Let’s redo our website!

It’s time consuming and a B2B website is perceived as an expense, not a revenue generator. And what is worse, everyone has an opinion. Regardless of their role in the company, everyone has an educated guess about content, color, photos, navigation, etc. But the best way I have determined in recent years to start a website project is to start with data not opinion.

There is gold in Google Analytics. You just need to know what you’re looking for and how to interpret the results. And if you have accepted the fact that your website and web presence is now the top of the sales funnel, then there is data in Google Analytics that will save you time, money and make the design experience as painless as possible.

Here are 3 data categories you must bring to your next website meeting…

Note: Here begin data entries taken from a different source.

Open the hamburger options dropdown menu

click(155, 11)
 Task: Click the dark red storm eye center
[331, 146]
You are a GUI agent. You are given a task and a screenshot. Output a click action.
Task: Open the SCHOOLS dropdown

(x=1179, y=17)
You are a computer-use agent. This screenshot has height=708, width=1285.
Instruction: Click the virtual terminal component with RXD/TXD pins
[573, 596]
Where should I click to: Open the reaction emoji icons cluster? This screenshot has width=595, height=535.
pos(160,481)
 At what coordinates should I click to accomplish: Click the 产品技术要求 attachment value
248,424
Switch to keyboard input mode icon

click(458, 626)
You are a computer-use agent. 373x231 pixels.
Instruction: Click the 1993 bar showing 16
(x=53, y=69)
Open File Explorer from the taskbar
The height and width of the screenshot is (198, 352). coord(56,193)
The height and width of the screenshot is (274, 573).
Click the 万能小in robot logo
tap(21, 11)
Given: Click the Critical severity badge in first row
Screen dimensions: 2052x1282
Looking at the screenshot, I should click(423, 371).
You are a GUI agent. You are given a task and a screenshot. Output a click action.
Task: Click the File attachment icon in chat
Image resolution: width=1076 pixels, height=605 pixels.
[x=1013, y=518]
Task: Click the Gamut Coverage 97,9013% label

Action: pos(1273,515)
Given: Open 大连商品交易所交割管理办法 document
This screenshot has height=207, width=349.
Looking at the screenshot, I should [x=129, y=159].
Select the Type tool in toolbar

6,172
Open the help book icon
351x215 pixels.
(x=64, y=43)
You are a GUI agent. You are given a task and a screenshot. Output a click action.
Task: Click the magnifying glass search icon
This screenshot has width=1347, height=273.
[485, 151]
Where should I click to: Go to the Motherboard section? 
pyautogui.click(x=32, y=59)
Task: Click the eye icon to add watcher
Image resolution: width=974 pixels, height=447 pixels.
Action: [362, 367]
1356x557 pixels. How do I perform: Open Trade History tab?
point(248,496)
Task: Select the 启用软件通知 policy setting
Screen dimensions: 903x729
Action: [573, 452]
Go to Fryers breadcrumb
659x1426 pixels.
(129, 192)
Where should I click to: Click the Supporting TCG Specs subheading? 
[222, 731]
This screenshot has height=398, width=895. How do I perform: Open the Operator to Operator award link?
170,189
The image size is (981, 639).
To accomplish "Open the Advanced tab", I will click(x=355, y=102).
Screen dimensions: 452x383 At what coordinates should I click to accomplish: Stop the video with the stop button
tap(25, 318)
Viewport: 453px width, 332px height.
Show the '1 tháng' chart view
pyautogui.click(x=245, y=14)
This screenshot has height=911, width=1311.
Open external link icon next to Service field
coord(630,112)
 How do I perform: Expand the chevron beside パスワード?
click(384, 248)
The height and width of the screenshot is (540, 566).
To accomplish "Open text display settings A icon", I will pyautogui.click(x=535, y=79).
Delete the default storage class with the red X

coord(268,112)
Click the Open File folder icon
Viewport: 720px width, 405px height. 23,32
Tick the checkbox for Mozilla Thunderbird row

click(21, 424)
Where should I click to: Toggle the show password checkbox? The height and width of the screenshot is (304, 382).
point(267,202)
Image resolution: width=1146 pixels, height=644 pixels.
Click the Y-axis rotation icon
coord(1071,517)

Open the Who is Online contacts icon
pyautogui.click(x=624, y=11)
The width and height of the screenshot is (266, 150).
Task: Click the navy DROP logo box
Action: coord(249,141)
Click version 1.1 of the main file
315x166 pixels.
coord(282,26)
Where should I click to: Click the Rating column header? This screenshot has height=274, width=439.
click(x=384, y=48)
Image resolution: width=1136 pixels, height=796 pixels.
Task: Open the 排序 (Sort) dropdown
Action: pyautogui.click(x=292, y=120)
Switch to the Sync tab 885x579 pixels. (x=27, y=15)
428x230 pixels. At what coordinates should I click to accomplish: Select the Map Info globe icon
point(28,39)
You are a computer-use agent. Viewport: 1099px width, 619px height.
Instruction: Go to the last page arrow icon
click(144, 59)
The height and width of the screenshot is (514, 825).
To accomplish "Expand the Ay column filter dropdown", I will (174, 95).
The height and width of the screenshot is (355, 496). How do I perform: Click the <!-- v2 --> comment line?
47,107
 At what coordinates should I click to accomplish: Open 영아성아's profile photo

1. Be rock solid on who is visiting your website

Many people start a website project because they want to update company or product/service information on their website. They want the website to reflect the latest corporate information. But before you charge off and gather the latest company brochure, figure out who is visiting your website and what they need to know. You can learn a lot about people using these three data points:

  • Bounce rate. Everyone has a love/hate relationship with bounce rate. Sometimes it’s a good thing and sometimes it is a blatant proof point that your content needs overhauling. Every week you should be checking to see if people coming to your site are getting to the right content based on their search. A high bounce rate means your keywords are not lining up with your content. You can figure this out by conducting a keyword evaluation. Dumping the same keyword strategy onto a new website doesn’t solve anything.
  • Organic traffic. Check to see how many visitors are finding you and going to your website through search engines. High organic traffic with a high bounce rate could signal problems. It’s important to sort this out before you decide on a new navigation for your website.
  • Percentage of new visitors versus returning visitors. This data point is simple and often overlooked. Generally, it gets ignored because people start a website without clearly establishing the primary goal of their website. If your website is to support lead nurturing, then percentage of returning visitors is way more important that new visits. Tracking this data saves lots of time and money when you are deciding campaigns and tactics to drive traffic to the website. More importantly, it helps you make important decisions about your audience before you redo anything.

2. Understand what people are reading

The Clash sang it best when they crooned, “should I stay or should I go now.” Pulling down copy or rewriting content can have a long term effect on your web presence strategy for both machines (Google) and humans. Don’t cling to pages no one is visiting and conversely, keep pages that perform well with respect to time on on page and from a keyword perspective.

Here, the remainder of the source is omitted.